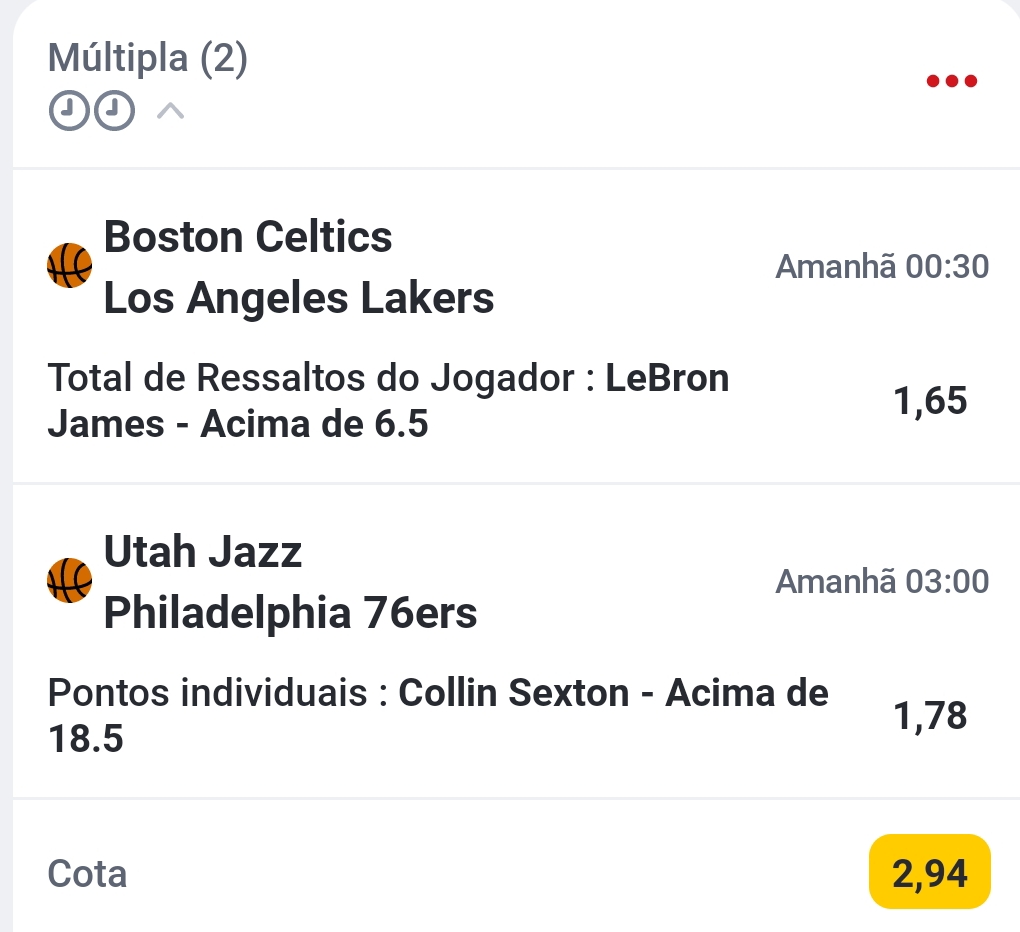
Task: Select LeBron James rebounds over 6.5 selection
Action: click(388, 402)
--
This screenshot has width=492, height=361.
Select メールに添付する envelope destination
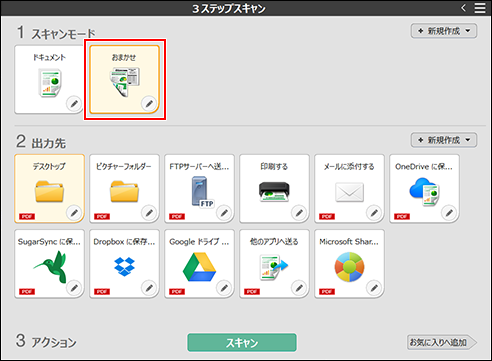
--
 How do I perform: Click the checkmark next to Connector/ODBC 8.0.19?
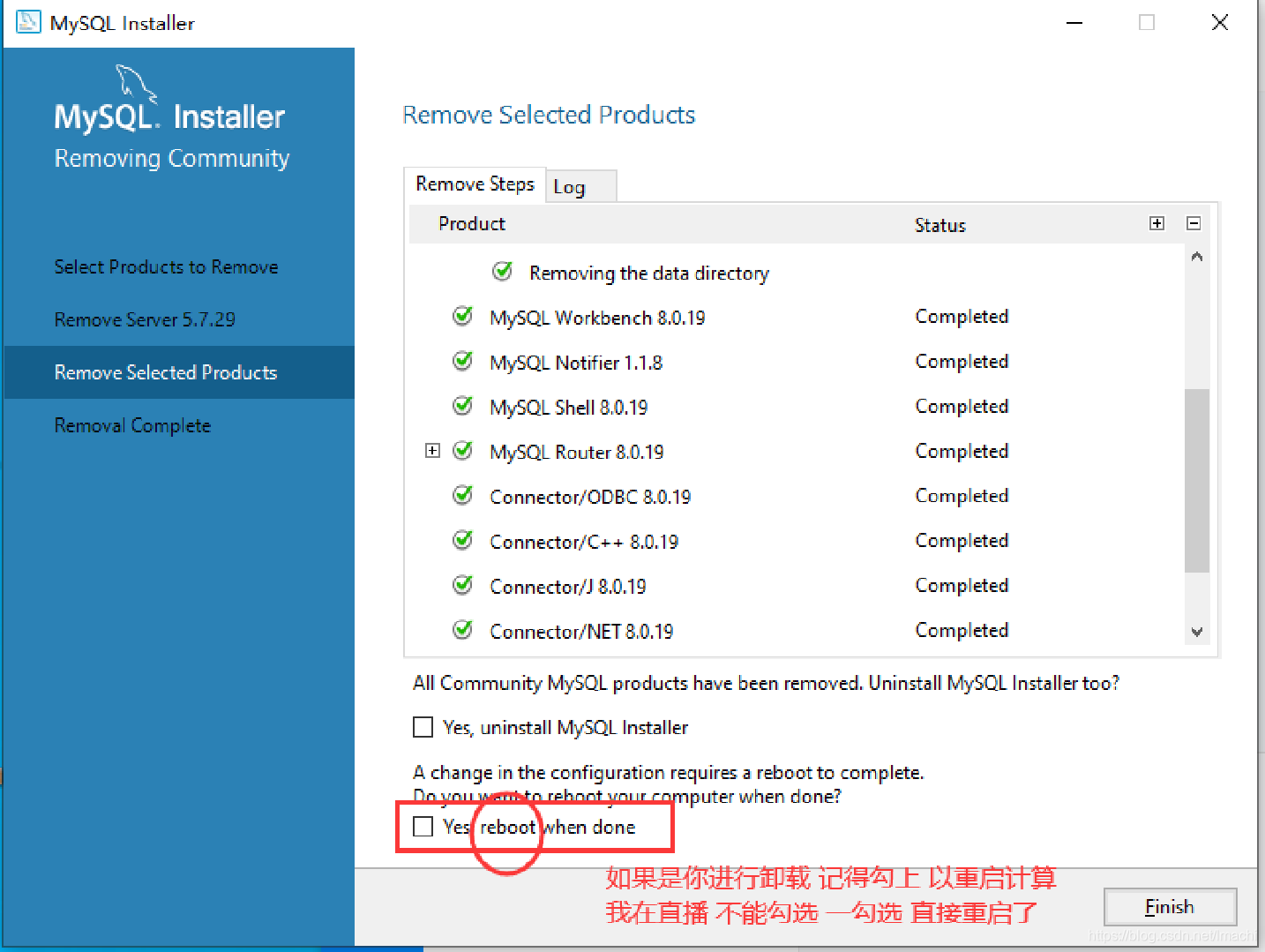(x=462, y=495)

→ **TO DO**:
Duplicate the records starting at the line that contains "How do I perform: Click" and ending at the line that contains "(x=462, y=495)", including both of those lines. Leave the pictures out of your answer.

→ **SOLUTION FOR THIS TASK**:
 How do I perform: Click the checkmark next to Connector/ODBC 8.0.19?
(x=462, y=495)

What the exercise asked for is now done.